Shrubs Give an Insight into Glacier’s Past: Study
Scientists have discovered a new method of predicting a glacier's history of melting that can be extended way past the instrumental record. The new method involves carefully analyzing stems of the shrubs. Doing so can also provide an insight into how they're set to alter in the future.
Just the like rings on a tree stump denote the age of a tree, the width of the stem of a shrub indicates how well it has grown year on year. When shrubs breed in extreme environmental conditions such as the glaciers, their growth is dependent on the summer temperature, meaning the ring-width of a shrub can be used as a proxy for glacial melting, which also relies heavily on summer temperatures.
For this study, researchers from the University of Greifswald, tested this theory on a local icecap in the Scandic Mountains of southern Norway. They worked on 24 samples of shrubs from a site close to the glacier and analyzed their ring width.
Lead author of the study, Allan Buras, said: "In warm summers, shrubs grow more compared to cold summers. In contrast, a glacier's summer mass balance is more negative in warm summers, meaning there is more melting compared to cold summers.
"Big rings in shrubs therefore indicate comparably warm summers, and thus a strongly negative summer mass balance in other words, more melting."
The local climate station from the Norwegian Meteorological Office provided details of the monthly precipitation and temperature. The summer mass balance of the glacier, from 1963 to 2010, was retrieved from the existing literature.
Each of these data sets was then statistically tested to see if there was a correlation between them. The researchers noticed a strong and dependable association between the ring-width of shrubs and the summer melting of glacier.

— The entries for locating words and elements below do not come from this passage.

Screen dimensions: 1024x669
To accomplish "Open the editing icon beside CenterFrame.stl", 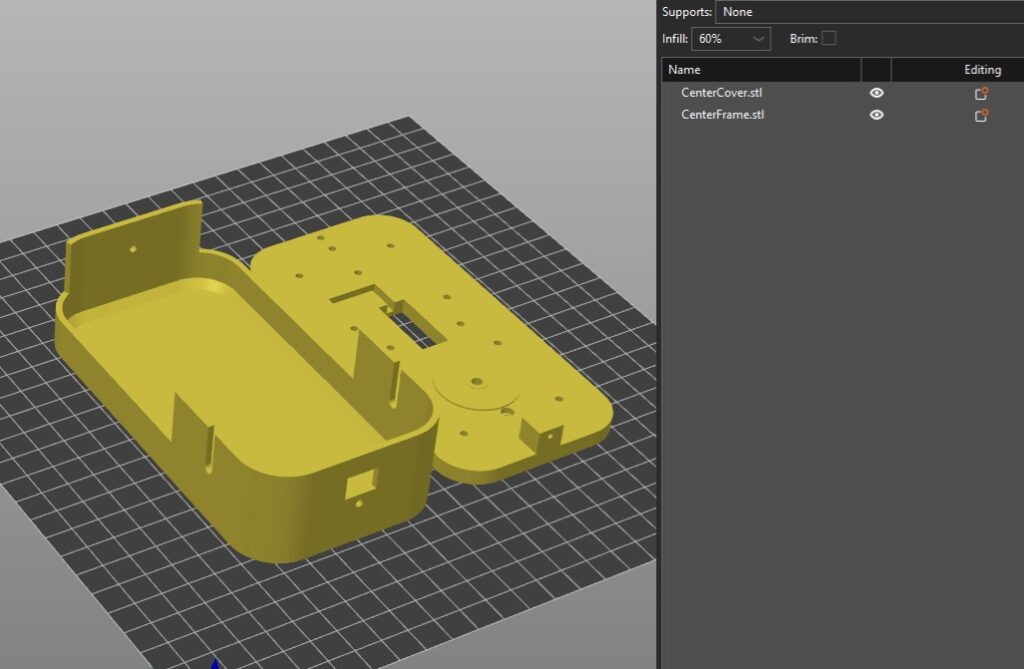I will click(x=981, y=115).
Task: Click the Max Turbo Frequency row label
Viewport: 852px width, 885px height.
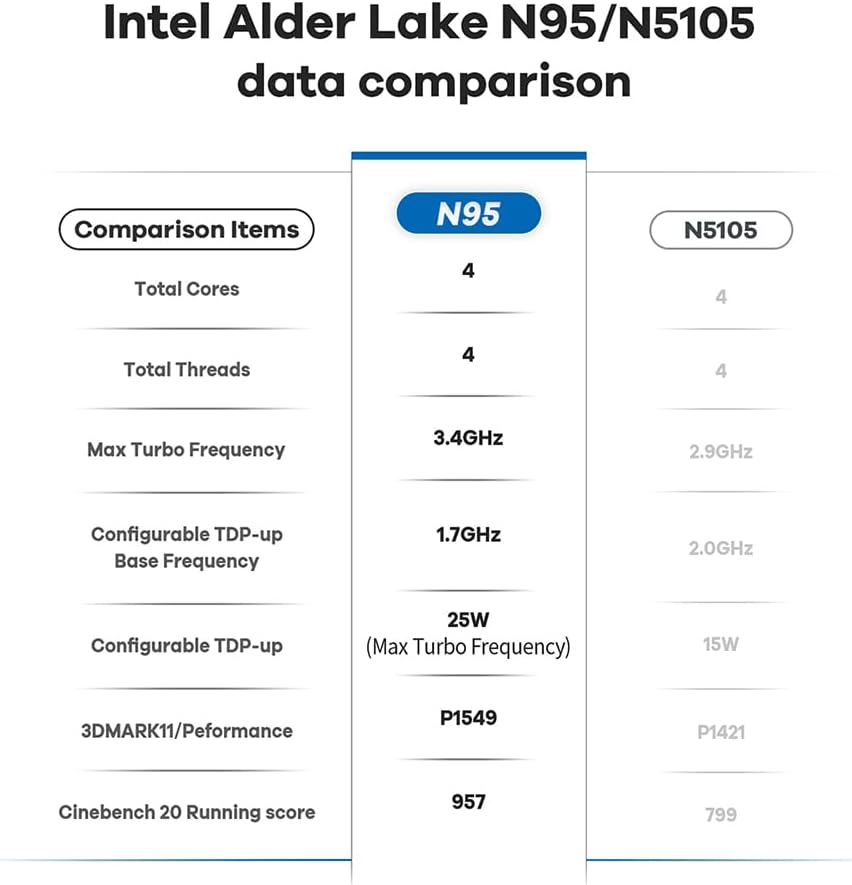Action: tap(186, 450)
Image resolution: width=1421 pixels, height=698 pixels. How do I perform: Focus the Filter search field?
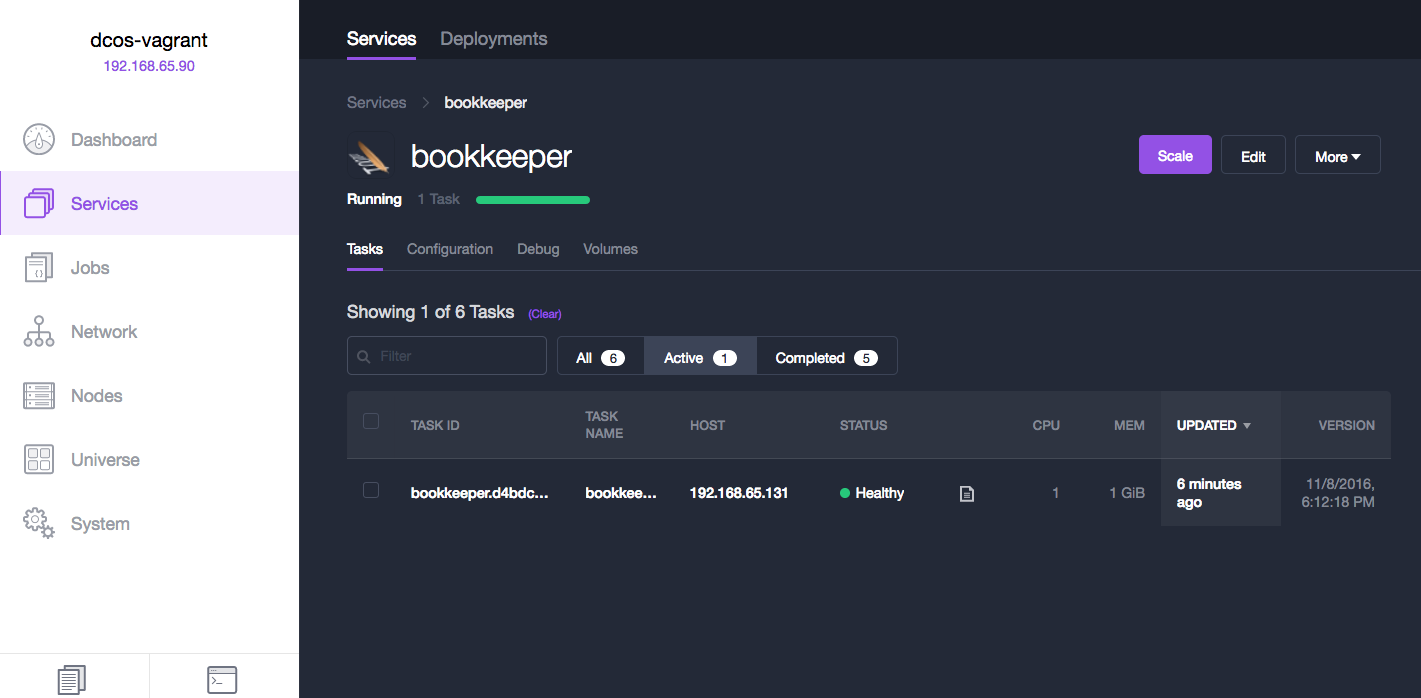click(457, 356)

"Our results show that it is possible to reconstruct glacier summer mass balance with shrub ring-width series and it is therefore theoretically possible to extent records of summer mass balance into the past," Buras continued.

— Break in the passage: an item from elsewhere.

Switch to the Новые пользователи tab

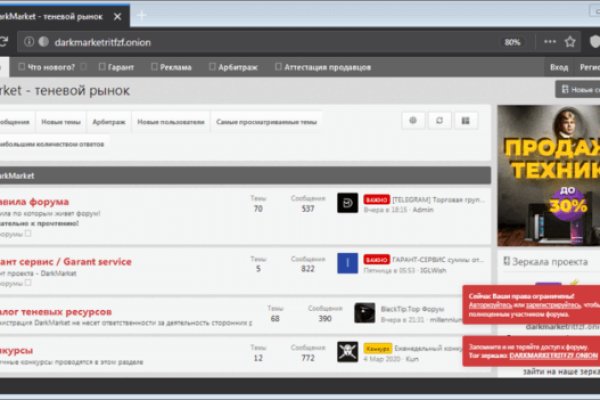170,121
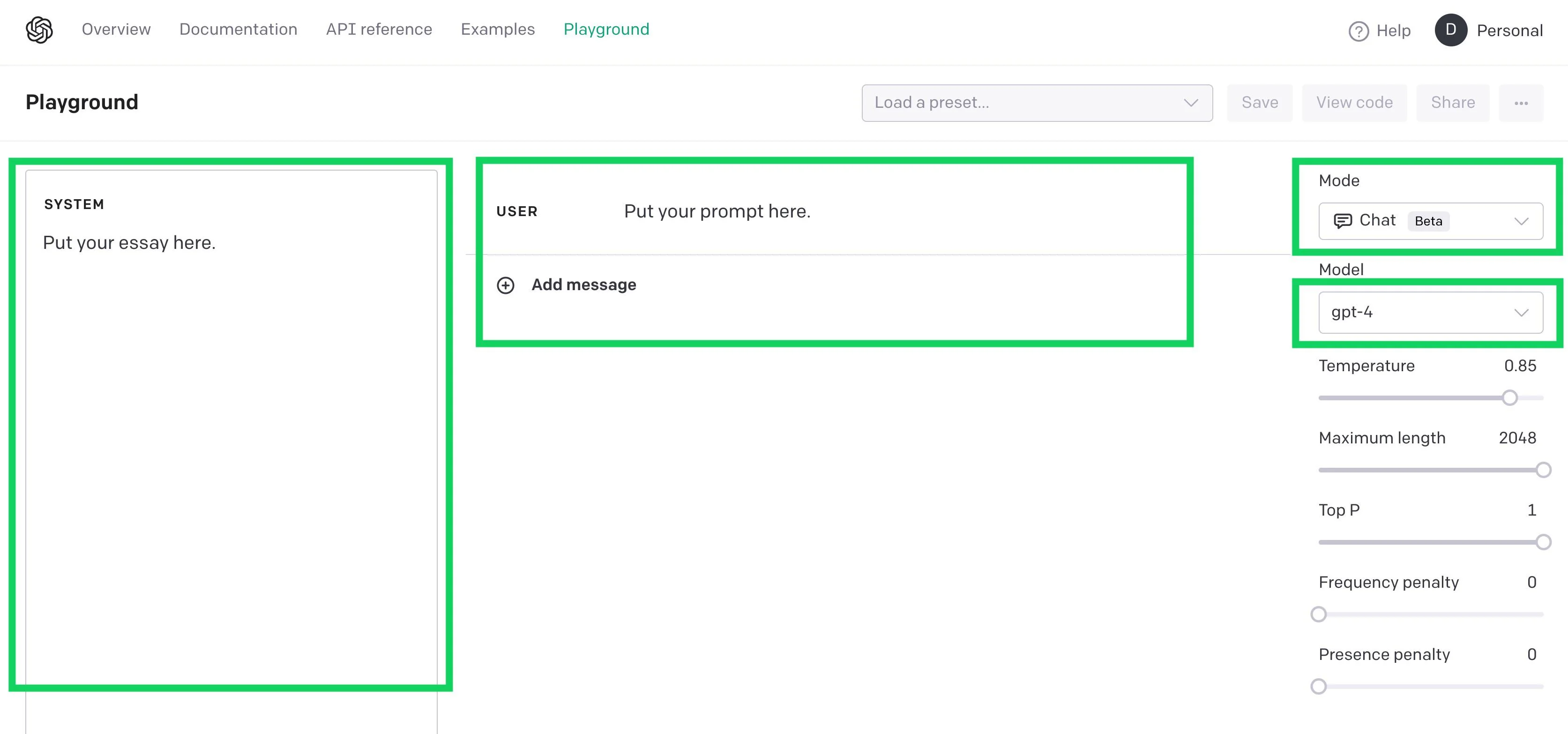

The shrubs that were collected in the study were relatively young, only allowing for reliable reconstructions over the past 36 years. This indicated that they could not be used to extend the record of the glacier; however, the researchers are confident that this could have been achieved if longer-lived shrubs were selected.
With the possibility of extending the instrumental records of summer mass balance, researchers may gain a better understanding of how glaciers behave in the summer, which they can use to calibrate and verify their existing models.
Their findings have been published Nov. 27 in IOP Publishing's journal Environmental Research Letters.